### EXERCISE GOAL
In the forum post below about a broken recurve bow, what draw length does the poster give for their own pull?

# New recurve bow broken :(



## Maleus (Sep 22, 2013)

After some thought, I decided to give instinctive archery a try. I went to my local archery shop, told them what I was wanting, tried a few out and decided on an SF-Archery riser with Greatree limbs since it seemed to be suitable for what I wanted, and wasn't breaking the bank.

Fast forward less than 24 hours later, Im in the back yard, showing my wife how to shoot since she can actually pull this bow back. I stressed never to dry fire, which she didn't, and always make sure you hear the "click" when nocking an arrow so its not an accidental dry fire, which she did. Between the both of us, we shot maybe 50 times, then I hear a weird slap when I shot, look down and see the limb is broken, not cracked, broken. 

The archery shop is closed on Sundays, so it will be tomorrow evening before I can take it to them. Although I know there wasn't any mishandling of the bow, (no kids to dry fire when Im not around), the three times it was strung, it was done using a stringer, and it was never over extended on a pull (my pull is only 27.5 inches, and my wife's is much shorter), and the bow was never dropped, that limb has never touched the ground. 

Was this just a bad limb? Are these known to be cheap limbs? Is there anything that could cause this (we were using finger shooting, and I'm sure since it was our first time shooting, we were plucking a lot)? Is this common with recurve bows when you first get them? Im really worried the shop is going to accuse me mis-handling the bow, and I have no idea how the warranty works with Greatree or if it even covers limb breaks.

### LISTED RECORDS
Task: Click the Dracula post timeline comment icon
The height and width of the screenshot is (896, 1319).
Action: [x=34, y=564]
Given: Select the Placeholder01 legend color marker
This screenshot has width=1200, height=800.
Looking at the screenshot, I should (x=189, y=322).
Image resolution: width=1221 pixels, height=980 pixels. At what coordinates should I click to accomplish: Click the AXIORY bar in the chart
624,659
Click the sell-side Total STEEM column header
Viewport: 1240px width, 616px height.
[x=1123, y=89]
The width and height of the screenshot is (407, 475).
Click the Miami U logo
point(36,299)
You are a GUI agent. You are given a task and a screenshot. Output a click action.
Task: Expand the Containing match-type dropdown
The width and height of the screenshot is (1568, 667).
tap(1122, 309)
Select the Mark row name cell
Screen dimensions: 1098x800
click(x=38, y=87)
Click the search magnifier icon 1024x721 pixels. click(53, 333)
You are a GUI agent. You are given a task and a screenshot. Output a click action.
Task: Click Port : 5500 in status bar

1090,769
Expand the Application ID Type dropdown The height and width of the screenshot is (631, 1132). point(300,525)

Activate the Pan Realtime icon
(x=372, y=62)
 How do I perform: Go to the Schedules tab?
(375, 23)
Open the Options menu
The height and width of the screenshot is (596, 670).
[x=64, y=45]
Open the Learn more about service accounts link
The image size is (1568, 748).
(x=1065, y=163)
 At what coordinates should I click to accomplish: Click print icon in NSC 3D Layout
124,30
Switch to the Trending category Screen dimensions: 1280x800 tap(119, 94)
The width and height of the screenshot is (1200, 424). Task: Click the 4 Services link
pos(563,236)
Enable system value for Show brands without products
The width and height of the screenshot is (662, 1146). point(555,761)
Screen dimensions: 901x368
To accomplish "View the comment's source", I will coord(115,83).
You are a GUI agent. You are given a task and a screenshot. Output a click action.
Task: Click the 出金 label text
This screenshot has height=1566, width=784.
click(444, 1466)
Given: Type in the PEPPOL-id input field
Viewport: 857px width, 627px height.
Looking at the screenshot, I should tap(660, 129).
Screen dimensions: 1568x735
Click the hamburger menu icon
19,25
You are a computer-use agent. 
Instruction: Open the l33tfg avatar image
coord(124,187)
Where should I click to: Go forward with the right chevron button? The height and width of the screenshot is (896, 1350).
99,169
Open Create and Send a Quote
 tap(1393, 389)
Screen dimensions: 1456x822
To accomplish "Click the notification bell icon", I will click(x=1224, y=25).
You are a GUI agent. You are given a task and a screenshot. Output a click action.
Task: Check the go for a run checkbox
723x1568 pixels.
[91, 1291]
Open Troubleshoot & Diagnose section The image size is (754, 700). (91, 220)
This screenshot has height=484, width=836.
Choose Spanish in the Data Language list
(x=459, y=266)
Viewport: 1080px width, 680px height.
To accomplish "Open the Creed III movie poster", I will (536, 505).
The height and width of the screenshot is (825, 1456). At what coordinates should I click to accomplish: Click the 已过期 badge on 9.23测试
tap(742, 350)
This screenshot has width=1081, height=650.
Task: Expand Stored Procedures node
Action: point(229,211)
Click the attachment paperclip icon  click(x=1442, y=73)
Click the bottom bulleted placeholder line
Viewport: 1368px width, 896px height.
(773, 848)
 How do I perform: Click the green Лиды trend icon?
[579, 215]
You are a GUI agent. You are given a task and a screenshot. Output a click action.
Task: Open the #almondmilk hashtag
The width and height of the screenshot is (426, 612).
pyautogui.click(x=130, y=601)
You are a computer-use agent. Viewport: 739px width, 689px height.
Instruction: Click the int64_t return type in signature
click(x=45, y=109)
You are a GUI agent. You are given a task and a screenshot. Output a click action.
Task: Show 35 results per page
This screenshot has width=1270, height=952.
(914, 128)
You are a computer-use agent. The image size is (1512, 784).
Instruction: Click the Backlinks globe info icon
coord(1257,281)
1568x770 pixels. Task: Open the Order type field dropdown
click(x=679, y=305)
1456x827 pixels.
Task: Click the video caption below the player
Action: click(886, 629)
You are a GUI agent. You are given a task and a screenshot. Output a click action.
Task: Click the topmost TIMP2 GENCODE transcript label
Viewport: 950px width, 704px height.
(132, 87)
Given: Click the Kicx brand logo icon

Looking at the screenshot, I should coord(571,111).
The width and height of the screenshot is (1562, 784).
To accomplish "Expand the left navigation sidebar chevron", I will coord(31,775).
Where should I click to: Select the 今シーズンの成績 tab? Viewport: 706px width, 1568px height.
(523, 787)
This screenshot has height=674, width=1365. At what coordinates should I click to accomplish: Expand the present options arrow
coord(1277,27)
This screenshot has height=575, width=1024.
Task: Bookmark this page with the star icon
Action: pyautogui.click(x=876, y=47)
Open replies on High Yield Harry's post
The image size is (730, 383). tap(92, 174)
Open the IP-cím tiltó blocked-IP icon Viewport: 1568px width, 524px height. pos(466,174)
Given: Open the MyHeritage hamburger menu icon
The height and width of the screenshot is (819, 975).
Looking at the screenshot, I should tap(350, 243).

### FINISHED TASK
27.5 inches